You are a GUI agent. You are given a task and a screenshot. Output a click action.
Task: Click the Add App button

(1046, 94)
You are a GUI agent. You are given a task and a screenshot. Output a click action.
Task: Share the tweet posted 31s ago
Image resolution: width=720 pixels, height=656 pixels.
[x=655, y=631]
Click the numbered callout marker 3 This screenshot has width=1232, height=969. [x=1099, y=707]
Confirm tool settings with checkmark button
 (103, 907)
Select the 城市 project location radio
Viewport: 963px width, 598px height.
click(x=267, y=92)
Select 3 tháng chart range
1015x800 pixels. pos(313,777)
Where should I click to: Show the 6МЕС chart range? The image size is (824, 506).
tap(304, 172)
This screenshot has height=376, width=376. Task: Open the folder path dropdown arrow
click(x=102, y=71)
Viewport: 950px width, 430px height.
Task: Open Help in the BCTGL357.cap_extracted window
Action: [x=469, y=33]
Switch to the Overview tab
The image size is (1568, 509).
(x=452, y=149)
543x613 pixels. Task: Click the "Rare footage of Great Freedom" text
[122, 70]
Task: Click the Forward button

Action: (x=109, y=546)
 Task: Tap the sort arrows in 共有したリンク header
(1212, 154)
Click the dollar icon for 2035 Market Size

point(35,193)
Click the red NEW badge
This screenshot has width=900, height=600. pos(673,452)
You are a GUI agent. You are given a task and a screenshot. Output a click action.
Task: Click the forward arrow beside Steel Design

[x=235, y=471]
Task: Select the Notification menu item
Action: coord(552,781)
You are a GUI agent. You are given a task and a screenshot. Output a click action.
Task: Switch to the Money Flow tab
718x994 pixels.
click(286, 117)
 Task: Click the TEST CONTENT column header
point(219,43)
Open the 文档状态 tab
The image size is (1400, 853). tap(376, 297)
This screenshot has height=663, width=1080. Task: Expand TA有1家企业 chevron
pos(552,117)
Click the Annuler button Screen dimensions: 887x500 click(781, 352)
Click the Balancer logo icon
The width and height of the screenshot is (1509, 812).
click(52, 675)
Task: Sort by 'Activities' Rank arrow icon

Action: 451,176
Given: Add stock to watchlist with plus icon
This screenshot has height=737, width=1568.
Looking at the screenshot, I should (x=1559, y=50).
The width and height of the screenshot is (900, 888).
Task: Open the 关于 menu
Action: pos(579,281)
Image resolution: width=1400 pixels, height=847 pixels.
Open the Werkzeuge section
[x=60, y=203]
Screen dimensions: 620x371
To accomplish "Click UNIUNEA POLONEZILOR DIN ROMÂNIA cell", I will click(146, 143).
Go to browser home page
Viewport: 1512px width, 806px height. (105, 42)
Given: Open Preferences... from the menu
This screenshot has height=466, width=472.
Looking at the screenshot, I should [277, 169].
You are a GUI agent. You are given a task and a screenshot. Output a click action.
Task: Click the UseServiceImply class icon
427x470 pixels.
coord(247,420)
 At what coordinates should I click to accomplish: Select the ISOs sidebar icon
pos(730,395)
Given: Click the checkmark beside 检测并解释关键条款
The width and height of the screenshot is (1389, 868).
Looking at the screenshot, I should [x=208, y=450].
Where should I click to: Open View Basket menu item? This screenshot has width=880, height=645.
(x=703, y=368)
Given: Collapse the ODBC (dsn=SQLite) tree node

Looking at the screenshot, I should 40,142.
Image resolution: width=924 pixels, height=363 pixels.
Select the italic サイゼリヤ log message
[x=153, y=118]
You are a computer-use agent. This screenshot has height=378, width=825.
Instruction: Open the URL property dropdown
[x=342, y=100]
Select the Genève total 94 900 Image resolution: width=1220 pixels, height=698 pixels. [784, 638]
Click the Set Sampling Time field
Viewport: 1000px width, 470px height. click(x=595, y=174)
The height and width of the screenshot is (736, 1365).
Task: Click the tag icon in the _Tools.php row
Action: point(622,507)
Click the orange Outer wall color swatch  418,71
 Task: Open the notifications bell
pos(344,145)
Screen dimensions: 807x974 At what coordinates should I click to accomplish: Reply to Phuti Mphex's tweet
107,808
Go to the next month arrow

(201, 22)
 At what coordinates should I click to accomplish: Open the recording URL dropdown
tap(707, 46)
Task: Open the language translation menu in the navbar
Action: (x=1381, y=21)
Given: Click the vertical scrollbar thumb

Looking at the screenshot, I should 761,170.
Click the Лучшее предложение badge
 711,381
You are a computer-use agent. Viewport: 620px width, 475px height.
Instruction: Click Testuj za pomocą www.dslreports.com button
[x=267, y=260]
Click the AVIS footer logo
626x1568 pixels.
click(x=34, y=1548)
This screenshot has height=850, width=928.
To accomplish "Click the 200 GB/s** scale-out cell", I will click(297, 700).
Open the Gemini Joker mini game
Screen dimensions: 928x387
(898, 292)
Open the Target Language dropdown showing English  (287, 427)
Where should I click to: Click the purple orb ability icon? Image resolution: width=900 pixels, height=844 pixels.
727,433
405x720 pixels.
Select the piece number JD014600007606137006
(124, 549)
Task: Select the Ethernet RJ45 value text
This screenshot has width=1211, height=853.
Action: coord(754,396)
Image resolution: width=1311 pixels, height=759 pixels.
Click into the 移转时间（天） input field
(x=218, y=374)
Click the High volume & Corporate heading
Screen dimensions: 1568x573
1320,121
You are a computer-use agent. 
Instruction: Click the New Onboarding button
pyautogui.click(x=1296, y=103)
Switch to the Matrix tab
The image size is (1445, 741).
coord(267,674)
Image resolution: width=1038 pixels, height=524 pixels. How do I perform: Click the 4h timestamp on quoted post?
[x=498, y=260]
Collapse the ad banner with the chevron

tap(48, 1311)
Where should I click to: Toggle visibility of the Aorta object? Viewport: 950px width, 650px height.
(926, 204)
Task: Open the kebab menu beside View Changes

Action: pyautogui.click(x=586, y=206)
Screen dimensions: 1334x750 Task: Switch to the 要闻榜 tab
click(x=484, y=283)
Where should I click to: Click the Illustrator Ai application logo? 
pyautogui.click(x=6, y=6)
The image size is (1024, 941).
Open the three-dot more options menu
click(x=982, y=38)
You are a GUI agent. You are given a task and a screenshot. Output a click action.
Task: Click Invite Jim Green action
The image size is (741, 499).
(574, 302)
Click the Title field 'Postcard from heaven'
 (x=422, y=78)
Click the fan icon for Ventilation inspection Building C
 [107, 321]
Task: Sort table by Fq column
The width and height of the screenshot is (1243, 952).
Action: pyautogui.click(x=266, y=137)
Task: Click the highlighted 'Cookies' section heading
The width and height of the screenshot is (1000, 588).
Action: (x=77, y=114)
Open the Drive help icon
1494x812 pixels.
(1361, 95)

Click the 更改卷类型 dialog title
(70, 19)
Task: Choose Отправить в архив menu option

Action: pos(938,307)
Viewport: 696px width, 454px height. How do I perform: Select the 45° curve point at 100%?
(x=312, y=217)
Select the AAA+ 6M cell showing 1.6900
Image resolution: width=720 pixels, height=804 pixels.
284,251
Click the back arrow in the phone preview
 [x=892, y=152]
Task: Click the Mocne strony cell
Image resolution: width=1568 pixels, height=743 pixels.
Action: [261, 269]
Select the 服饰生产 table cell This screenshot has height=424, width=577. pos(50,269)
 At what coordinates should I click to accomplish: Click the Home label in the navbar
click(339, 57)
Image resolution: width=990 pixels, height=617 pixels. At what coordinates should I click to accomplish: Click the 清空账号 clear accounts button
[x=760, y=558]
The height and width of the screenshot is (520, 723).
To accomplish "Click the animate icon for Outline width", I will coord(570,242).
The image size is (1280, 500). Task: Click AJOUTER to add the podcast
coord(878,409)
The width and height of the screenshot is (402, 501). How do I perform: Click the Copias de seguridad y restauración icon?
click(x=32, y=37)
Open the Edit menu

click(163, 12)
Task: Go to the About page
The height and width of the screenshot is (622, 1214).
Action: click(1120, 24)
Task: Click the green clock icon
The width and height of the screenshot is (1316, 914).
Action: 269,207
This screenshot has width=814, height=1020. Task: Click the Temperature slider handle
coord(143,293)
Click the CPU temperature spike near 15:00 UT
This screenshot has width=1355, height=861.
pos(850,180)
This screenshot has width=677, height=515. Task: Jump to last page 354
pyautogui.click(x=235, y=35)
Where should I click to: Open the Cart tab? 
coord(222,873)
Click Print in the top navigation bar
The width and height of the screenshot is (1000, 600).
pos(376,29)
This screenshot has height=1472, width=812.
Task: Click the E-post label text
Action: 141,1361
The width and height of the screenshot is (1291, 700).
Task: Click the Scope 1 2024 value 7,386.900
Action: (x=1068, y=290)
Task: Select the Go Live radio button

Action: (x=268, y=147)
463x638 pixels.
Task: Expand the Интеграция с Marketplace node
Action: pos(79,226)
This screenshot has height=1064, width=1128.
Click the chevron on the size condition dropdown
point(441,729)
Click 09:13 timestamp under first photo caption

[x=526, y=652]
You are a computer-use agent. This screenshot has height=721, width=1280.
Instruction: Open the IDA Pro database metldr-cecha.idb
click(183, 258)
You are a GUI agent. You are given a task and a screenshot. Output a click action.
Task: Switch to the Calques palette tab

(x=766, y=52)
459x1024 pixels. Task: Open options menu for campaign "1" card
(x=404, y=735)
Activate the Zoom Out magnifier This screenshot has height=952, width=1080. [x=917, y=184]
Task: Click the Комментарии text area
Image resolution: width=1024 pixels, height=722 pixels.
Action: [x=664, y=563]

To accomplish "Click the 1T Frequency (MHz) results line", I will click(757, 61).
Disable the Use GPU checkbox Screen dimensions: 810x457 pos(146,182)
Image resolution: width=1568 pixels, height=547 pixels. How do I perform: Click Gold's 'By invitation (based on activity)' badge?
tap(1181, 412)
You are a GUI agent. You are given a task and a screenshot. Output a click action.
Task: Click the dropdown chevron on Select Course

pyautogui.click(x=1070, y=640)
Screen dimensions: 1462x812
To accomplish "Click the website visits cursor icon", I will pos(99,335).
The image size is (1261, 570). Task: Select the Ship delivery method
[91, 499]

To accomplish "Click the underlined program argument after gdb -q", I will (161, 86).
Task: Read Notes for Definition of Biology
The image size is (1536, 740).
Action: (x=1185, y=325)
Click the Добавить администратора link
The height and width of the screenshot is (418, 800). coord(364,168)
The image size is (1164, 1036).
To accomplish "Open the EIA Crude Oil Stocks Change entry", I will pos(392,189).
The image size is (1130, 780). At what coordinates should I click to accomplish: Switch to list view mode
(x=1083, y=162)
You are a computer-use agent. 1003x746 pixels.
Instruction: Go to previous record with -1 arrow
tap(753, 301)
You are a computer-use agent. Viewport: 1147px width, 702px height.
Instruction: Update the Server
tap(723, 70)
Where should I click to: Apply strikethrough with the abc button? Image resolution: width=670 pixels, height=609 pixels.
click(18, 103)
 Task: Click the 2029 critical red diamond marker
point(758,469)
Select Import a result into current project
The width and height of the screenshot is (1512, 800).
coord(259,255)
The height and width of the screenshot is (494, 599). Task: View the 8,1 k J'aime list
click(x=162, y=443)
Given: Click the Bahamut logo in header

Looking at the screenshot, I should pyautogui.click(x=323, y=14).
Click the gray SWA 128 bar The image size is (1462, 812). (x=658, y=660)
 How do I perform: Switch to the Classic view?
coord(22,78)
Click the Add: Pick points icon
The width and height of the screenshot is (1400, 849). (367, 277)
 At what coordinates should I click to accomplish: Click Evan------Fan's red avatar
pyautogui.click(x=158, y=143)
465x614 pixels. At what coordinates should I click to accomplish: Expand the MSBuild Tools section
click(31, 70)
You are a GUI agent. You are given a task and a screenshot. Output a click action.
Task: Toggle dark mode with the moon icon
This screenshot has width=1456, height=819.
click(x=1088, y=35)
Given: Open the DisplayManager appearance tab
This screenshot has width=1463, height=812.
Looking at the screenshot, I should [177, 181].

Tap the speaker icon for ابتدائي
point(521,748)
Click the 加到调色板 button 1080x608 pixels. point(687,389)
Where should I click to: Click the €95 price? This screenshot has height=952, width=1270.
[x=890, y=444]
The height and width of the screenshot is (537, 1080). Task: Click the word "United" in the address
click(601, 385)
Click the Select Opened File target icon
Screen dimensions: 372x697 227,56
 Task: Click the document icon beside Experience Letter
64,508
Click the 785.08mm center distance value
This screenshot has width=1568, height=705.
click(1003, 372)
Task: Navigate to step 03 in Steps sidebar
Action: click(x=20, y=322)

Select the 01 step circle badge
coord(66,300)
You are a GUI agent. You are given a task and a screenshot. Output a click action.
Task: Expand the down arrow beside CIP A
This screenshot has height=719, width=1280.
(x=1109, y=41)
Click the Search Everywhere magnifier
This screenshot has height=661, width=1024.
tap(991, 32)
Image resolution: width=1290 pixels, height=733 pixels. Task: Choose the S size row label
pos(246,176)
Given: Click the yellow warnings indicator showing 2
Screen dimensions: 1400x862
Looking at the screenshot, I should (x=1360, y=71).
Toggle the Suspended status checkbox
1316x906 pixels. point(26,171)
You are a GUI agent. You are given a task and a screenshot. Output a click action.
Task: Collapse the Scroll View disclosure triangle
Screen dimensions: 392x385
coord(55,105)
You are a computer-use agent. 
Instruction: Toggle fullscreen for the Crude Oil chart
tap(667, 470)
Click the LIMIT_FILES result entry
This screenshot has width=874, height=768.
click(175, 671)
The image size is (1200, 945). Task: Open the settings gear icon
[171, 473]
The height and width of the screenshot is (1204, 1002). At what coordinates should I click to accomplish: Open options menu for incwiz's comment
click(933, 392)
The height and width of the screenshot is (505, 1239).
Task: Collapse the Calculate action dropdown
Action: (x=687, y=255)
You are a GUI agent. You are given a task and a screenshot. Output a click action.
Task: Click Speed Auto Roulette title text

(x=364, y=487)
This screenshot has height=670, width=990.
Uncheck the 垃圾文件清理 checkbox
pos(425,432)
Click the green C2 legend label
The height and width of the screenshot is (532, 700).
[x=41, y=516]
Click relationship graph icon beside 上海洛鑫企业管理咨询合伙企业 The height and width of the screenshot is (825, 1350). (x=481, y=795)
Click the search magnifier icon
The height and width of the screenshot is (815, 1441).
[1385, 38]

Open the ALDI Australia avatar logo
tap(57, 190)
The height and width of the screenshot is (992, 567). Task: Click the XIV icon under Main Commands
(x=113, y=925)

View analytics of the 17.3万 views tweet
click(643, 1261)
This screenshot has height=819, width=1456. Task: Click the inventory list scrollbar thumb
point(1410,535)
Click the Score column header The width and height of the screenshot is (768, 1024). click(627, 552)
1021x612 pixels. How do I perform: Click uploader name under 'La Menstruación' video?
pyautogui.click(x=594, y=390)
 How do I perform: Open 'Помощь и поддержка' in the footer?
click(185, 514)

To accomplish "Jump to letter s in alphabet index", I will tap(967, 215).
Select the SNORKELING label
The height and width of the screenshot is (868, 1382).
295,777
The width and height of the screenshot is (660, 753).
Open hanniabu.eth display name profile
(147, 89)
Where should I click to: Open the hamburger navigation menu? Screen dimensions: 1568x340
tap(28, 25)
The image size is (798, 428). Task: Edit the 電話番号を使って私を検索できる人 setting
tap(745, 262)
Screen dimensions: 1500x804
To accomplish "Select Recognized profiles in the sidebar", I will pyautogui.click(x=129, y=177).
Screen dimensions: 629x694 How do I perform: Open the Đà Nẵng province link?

--- WHAT IS BEING ASKED ---
Pick out and copy the lines of the material that include the word "table".

--- FINAL ANSWER ---
Task: Sort table by Fq column
Select the 服饰生产 table cell This screenshot has height=424, width=577. pos(50,269)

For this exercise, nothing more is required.